#### Exercise objective
Number of lines below with "will": work it out and reply with that number only.

#### Data extract
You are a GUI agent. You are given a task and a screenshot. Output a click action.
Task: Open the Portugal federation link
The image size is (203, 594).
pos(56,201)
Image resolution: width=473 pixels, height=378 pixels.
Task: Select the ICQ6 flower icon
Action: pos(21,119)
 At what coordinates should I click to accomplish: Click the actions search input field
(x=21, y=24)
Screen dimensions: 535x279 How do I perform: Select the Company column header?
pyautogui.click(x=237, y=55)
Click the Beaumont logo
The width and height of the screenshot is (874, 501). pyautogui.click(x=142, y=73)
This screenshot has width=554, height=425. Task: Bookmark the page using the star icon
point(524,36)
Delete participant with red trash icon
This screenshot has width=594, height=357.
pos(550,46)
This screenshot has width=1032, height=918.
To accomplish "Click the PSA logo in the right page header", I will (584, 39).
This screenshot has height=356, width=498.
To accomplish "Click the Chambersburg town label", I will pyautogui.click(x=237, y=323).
...
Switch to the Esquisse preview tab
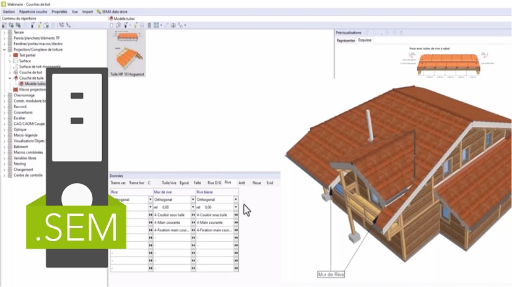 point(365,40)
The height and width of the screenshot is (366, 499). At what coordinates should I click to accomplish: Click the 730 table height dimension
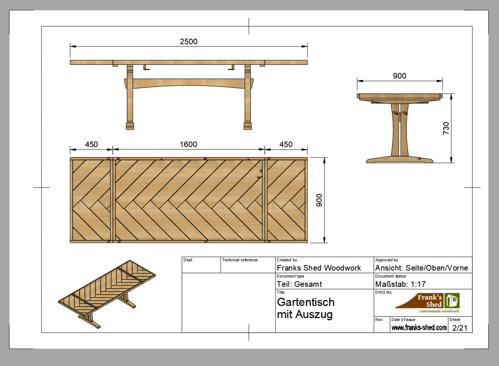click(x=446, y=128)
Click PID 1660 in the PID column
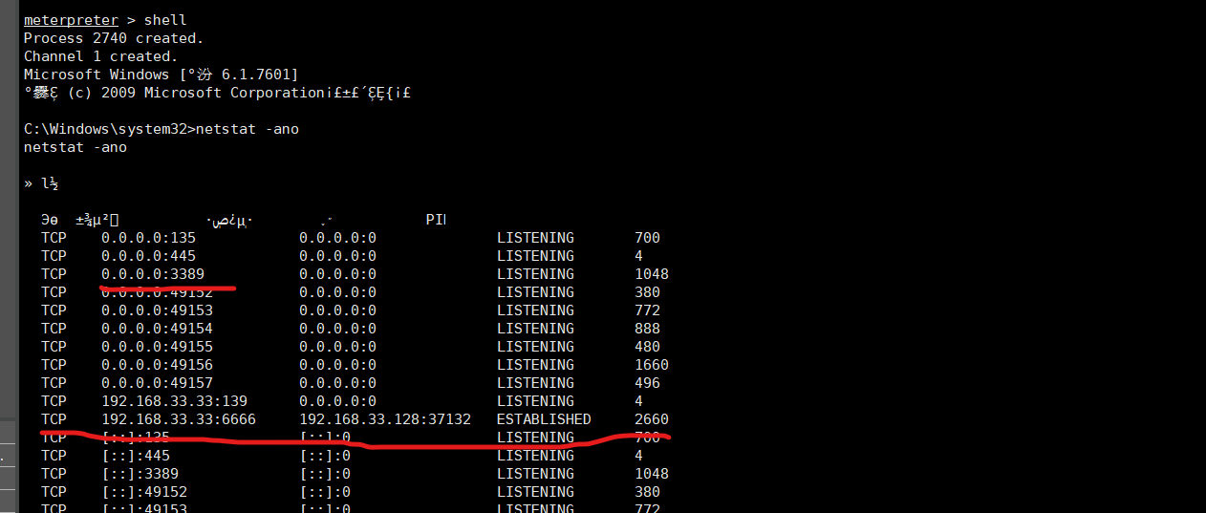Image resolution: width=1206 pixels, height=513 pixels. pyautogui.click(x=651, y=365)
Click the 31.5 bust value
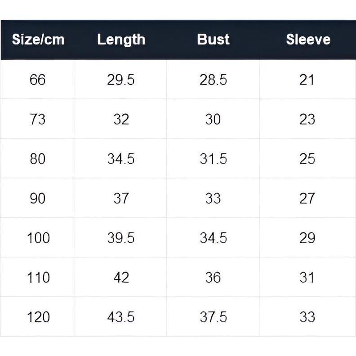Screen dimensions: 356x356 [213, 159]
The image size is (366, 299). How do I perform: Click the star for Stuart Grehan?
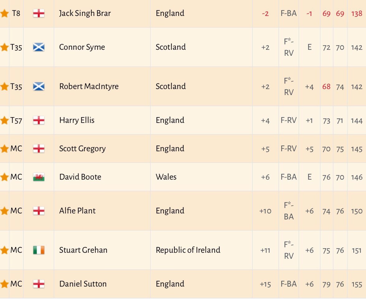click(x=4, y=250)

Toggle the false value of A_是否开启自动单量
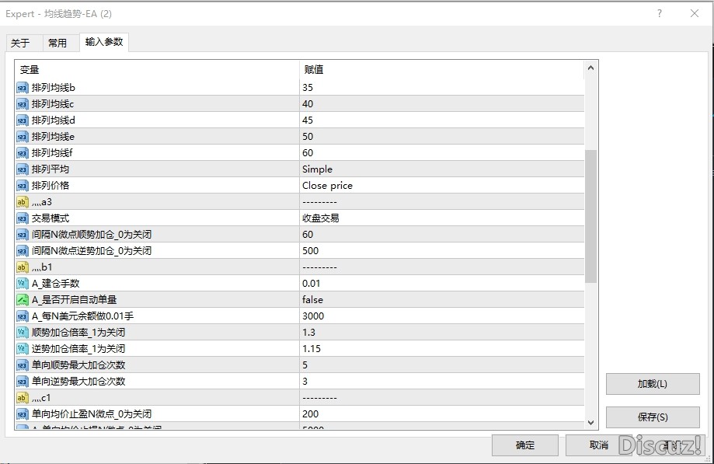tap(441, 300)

#### Solution for this task
2